Darwin Airport Reviews
Airport clues Mar 09, 2010
As the front door to the top half of the world (pretty much the rest of the plant) you might expect the Darwin airport to be magnificent. That expectation would be unfulfilled. Darwin airport is more of a back door or perhaps a “top hatch” is more appropriate.
The airport is a stone throw from the air force base and the runways are shared by fighter planes when things are hot. The terminal seemed to me to be under construction but that may have been because many of my flights in and out were on a little UN plane and we got ushered through all the service entrances.
The ground floor of the single terminal building is like any other small airport; long and narrow. Toilets and a water fountain are at one end. The check-in counters are at the opposite end. The two ends are separated by the gates to departure lounges upstairs, a single baggage carousel and a few shops (car rental, food, money exchange).

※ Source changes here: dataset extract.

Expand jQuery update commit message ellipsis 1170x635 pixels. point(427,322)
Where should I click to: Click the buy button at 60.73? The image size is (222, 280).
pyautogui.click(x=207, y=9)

Arrivals and departures are all through the upstairs area. This large area, divided into domestic and international lounges, seemed to be full of people at all hours. Chairs were full of dozing adults, stressed parents or excited children. On one side shops and restaurants do a roaring trade, the other a glass wall with a door outside for those who want a last cigarette before their confinement in a smoke-free plane.
As far as the duty free shop is concerned, there’s just one. It stocked all the items everyone wants to buy but the selection is limited as far as brands.
Being 11km from downtown Darwin city the regular method of getting to and from is in the shuttle. The closest bus is a 20min walk to the main road so shuttle or taxi is most convenient.
This shuttle service is organised around the flight schedule so if you want to get to the airport you need to book in time for your flight. With a cost of AU$12 one way and a return being AU$21 it’s better value than one of the taxis.
Obviously I have left Australia from this airport whenever I returned to Timor Leste. The most unexpected thing was the AU$49 departure tax that must be paid before going through the passenger screening process into the departure lounges. I did say the airport felt like it was being rebuilt, I’m sure all the tax the UN staff have paid as they transit through here to mission will see a very impressive development beginning any day now.